Stored data entries
=== Begin Enclosure ===

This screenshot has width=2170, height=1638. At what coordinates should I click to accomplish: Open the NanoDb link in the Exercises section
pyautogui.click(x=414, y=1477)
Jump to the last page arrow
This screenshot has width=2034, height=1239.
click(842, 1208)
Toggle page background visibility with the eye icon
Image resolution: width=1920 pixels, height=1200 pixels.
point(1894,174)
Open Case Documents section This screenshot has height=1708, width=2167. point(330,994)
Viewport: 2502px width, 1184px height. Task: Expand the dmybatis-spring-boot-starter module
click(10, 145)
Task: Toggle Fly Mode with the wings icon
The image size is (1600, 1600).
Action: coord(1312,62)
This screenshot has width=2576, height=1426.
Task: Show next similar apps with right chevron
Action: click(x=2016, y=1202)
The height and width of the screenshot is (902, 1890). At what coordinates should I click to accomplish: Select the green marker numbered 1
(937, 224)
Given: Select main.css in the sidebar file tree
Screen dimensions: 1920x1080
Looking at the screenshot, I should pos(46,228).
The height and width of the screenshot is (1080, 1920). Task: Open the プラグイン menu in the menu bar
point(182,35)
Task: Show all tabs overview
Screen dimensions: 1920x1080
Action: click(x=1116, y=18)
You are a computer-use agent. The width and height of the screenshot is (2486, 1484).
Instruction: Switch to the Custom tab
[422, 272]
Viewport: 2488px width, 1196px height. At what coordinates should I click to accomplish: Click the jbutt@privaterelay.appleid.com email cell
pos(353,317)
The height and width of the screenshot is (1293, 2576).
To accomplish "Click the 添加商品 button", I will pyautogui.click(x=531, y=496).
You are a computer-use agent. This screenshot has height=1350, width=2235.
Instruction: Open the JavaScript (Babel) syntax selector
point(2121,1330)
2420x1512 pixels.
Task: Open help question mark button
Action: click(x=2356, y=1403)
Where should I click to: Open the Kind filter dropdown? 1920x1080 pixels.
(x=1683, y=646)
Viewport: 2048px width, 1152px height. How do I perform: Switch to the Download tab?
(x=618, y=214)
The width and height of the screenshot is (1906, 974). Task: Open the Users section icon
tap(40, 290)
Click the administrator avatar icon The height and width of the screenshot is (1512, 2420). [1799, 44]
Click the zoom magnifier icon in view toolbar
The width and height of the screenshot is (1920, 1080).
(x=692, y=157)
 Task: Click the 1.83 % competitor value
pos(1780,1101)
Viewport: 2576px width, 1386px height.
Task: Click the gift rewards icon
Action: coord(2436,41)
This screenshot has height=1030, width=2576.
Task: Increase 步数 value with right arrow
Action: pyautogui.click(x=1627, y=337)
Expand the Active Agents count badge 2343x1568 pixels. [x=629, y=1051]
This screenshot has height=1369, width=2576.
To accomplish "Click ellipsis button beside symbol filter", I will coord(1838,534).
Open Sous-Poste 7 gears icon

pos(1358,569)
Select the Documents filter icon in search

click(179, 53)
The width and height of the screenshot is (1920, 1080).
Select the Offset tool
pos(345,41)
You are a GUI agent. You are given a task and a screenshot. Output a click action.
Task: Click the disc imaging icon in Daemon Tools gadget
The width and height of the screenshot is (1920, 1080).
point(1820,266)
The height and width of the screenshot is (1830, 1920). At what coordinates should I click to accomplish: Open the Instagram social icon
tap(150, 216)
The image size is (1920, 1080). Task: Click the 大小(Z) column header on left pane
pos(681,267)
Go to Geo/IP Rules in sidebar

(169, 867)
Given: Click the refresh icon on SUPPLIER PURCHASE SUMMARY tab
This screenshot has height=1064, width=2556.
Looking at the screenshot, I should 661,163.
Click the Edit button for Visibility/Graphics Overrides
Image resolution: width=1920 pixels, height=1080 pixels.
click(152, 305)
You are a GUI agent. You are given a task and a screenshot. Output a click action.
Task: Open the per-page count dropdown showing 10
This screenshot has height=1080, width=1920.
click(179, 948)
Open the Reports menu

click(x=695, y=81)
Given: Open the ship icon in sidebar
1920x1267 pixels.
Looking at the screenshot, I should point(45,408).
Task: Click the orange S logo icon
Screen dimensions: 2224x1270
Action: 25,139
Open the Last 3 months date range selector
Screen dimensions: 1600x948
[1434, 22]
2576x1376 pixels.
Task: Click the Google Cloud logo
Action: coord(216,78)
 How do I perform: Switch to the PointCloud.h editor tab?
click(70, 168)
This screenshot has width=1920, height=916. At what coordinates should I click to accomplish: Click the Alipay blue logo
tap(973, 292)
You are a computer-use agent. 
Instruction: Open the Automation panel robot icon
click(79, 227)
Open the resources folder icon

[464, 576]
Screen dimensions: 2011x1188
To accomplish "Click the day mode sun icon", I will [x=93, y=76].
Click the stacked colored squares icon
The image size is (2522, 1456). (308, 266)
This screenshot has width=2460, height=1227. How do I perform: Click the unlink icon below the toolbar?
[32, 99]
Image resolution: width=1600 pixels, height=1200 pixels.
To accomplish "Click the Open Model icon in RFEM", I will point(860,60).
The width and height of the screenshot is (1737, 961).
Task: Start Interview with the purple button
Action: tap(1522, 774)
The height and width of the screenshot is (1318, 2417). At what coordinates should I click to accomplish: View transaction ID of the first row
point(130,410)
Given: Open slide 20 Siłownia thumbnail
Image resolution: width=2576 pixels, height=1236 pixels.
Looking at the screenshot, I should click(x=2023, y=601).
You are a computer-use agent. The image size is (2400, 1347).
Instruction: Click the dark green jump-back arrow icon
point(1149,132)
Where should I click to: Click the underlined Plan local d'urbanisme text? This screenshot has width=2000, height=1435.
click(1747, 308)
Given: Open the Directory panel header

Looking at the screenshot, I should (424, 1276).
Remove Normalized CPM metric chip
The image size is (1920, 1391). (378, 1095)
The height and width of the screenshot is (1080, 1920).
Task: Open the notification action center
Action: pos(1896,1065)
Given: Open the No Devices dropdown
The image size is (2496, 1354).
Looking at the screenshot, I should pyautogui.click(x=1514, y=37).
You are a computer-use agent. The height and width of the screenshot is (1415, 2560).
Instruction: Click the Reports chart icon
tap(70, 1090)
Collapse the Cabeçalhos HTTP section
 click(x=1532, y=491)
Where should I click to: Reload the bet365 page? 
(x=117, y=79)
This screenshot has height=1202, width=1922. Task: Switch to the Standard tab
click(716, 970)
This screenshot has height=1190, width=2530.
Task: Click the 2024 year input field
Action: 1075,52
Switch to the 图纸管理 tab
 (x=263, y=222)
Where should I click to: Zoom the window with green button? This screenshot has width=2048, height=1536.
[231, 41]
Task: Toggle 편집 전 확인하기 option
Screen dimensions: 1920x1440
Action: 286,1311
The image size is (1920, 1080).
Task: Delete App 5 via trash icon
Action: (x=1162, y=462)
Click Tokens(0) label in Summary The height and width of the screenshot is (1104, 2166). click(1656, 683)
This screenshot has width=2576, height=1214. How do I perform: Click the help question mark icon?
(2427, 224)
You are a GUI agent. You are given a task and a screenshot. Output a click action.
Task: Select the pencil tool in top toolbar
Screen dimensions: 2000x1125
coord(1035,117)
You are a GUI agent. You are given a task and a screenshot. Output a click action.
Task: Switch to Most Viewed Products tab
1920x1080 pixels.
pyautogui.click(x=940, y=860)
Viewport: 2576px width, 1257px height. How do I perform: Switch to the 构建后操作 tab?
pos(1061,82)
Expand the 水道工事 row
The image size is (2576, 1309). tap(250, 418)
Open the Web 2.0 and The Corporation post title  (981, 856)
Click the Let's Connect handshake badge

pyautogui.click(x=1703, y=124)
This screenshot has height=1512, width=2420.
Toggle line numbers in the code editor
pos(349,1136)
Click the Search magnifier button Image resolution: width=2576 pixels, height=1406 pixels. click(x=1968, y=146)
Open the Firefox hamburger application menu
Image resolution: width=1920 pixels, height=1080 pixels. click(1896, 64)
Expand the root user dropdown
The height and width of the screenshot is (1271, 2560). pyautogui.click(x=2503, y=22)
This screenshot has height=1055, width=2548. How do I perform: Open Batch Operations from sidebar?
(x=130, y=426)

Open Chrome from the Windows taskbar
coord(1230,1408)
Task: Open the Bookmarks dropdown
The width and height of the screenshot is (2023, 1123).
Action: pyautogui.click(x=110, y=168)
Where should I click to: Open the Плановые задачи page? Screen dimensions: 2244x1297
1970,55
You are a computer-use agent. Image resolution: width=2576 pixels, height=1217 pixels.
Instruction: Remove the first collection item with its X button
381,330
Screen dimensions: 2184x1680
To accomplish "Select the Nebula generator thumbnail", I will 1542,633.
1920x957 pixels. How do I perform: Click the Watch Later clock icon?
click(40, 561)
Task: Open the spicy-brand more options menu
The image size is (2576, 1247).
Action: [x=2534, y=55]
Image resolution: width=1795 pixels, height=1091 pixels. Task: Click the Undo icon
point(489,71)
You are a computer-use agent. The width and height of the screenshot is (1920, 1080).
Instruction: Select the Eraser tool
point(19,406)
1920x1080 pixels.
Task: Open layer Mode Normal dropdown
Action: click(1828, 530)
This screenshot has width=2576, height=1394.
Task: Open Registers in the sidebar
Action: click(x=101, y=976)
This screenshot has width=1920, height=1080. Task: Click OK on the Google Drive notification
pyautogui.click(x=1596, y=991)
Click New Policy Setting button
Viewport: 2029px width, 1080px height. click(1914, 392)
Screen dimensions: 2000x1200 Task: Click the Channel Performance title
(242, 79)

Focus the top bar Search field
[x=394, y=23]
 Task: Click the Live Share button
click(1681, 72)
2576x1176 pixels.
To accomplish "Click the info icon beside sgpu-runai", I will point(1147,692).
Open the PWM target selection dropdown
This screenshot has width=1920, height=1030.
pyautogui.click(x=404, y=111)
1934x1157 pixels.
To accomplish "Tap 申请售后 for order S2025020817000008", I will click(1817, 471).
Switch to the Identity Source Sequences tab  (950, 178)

=== End Enclosure ===

Which lines hold the string "count"? Copy all of them from the data above.

# EXERCISE OUTPUT
Expand the Active Agents count badge 2343x1568 pixels. [x=629, y=1051]
Task: Open the per-page count dropdown showing 10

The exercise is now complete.